Keeping every character as it is, transcribe the entries below.

━━ Recorded data

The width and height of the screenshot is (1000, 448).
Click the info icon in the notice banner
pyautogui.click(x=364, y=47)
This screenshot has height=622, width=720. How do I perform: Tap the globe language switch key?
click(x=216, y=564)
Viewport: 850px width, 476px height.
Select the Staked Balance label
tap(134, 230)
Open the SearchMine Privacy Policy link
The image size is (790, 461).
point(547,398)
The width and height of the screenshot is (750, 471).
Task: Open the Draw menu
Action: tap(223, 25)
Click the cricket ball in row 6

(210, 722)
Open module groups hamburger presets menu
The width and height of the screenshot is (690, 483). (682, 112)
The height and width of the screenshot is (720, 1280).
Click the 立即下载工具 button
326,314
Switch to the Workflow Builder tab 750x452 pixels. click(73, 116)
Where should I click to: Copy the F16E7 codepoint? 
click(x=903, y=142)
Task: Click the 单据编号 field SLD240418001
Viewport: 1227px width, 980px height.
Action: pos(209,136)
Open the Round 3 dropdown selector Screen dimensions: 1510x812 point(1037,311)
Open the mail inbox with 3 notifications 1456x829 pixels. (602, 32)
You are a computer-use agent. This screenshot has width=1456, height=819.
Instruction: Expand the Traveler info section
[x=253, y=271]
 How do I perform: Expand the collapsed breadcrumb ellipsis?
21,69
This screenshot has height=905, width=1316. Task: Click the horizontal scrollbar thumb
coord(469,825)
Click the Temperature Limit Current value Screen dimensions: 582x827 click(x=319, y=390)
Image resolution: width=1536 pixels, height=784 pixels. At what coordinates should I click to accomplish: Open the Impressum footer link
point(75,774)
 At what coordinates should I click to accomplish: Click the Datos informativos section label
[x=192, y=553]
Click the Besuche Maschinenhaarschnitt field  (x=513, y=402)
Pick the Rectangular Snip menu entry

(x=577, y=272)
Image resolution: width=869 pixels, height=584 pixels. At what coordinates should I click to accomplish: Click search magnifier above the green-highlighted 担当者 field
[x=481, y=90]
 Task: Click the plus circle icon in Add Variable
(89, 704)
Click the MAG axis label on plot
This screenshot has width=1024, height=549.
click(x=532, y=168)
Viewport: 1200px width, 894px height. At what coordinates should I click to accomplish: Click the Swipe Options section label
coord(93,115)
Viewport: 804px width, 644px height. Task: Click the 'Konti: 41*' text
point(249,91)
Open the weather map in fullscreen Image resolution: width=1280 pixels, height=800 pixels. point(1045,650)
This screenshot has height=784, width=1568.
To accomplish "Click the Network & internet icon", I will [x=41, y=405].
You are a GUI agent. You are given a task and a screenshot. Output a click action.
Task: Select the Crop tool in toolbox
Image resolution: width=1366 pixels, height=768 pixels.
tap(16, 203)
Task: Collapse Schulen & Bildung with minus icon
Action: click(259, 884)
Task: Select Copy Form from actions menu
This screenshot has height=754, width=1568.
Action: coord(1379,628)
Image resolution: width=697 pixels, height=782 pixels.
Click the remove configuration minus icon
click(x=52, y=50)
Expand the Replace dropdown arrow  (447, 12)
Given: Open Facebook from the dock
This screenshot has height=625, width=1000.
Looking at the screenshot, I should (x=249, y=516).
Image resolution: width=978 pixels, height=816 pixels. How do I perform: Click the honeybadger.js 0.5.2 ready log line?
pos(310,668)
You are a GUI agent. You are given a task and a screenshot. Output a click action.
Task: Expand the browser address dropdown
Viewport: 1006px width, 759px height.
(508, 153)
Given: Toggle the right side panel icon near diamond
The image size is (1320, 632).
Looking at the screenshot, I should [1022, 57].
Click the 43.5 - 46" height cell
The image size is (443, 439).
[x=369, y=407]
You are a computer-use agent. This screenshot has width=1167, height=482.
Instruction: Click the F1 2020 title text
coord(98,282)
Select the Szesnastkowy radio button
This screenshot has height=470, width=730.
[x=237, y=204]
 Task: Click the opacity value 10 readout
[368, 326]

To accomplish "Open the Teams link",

━━━━

Result of this task:
The width and height of the screenshot is (1000, 448).
Click the info icon in the notice banner
pyautogui.click(x=364, y=47)
This screenshot has height=622, width=720. How do I perform: Tap the globe language switch key?
click(x=216, y=564)
Viewport: 850px width, 476px height.
Select the Staked Balance label
tap(134, 230)
Open the SearchMine Privacy Policy link
The image size is (790, 461).
point(547,398)
The width and height of the screenshot is (750, 471).
Task: Open the Draw menu
Action: tap(223, 25)
Click the cricket ball in row 6

(210, 722)
Open module groups hamburger presets menu
The width and height of the screenshot is (690, 483). (682, 112)
The height and width of the screenshot is (720, 1280).
Click the 立即下载工具 button
326,314
Switch to the Workflow Builder tab 750x452 pixels. click(73, 116)
Where should I click to: Copy the F16E7 codepoint? 
click(x=903, y=142)
Task: Click the 单据编号 field SLD240418001
Viewport: 1227px width, 980px height.
Action: pos(209,136)
Open the Round 3 dropdown selector Screen dimensions: 1510x812 point(1037,311)
Open the mail inbox with 3 notifications 1456x829 pixels. (602, 32)
You are a computer-use agent. This screenshot has width=1456, height=819.
Instruction: Expand the Traveler info section
[x=253, y=271]
 How do I perform: Expand the collapsed breadcrumb ellipsis?
21,69
This screenshot has height=905, width=1316. Task: Click the horizontal scrollbar thumb
coord(469,825)
Click the Temperature Limit Current value Screen dimensions: 582x827 click(x=319, y=390)
Image resolution: width=1536 pixels, height=784 pixels. At what coordinates should I click to accomplish: Open the Impressum footer link
point(75,774)
 At what coordinates should I click to accomplish: Click the Datos informativos section label
[x=192, y=553]
Click the Besuche Maschinenhaarschnitt field  (x=513, y=402)
Pick the Rectangular Snip menu entry

(x=577, y=272)
Image resolution: width=869 pixels, height=584 pixels. At what coordinates should I click to accomplish: Click search magnifier above the green-highlighted 担当者 field
[x=481, y=90]
 Task: Click the plus circle icon in Add Variable
(89, 704)
Click the MAG axis label on plot
This screenshot has width=1024, height=549.
click(x=532, y=168)
Viewport: 1200px width, 894px height. At what coordinates should I click to accomplish: Click the Swipe Options section label
coord(93,115)
Viewport: 804px width, 644px height. Task: Click the 'Konti: 41*' text
point(249,91)
Open the weather map in fullscreen Image resolution: width=1280 pixels, height=800 pixels. point(1045,650)
This screenshot has height=784, width=1568.
To accomplish "Click the Network & internet icon", I will [x=41, y=405].
You are a GUI agent. You are given a task and a screenshot. Output a click action.
Task: Select the Crop tool in toolbox
Image resolution: width=1366 pixels, height=768 pixels.
tap(16, 203)
Task: Collapse Schulen & Bildung with minus icon
Action: click(259, 884)
Task: Select Copy Form from actions menu
This screenshot has height=754, width=1568.
Action: coord(1379,628)
Image resolution: width=697 pixels, height=782 pixels.
Click the remove configuration minus icon
click(x=52, y=50)
Expand the Replace dropdown arrow  (447, 12)
Given: Open Facebook from the dock
This screenshot has height=625, width=1000.
Looking at the screenshot, I should (x=249, y=516).
Image resolution: width=978 pixels, height=816 pixels. How do I perform: Click the honeybadger.js 0.5.2 ready log line?
pos(310,668)
You are a GUI agent. You are given a task and a screenshot. Output a click action.
Task: Expand the browser address dropdown
Viewport: 1006px width, 759px height.
(508, 153)
Given: Toggle the right side panel icon near diamond
The image size is (1320, 632).
Looking at the screenshot, I should [1022, 57].
Click the 43.5 - 46" height cell
The image size is (443, 439).
[x=369, y=407]
You are a computer-use agent. This screenshot has width=1167, height=482.
Instruction: Click the F1 2020 title text
coord(98,282)
Select the Szesnastkowy radio button
This screenshot has height=470, width=730.
[x=237, y=204]
 Task: Click the opacity value 10 readout
[368, 326]

To accomplish "Open the Teams link",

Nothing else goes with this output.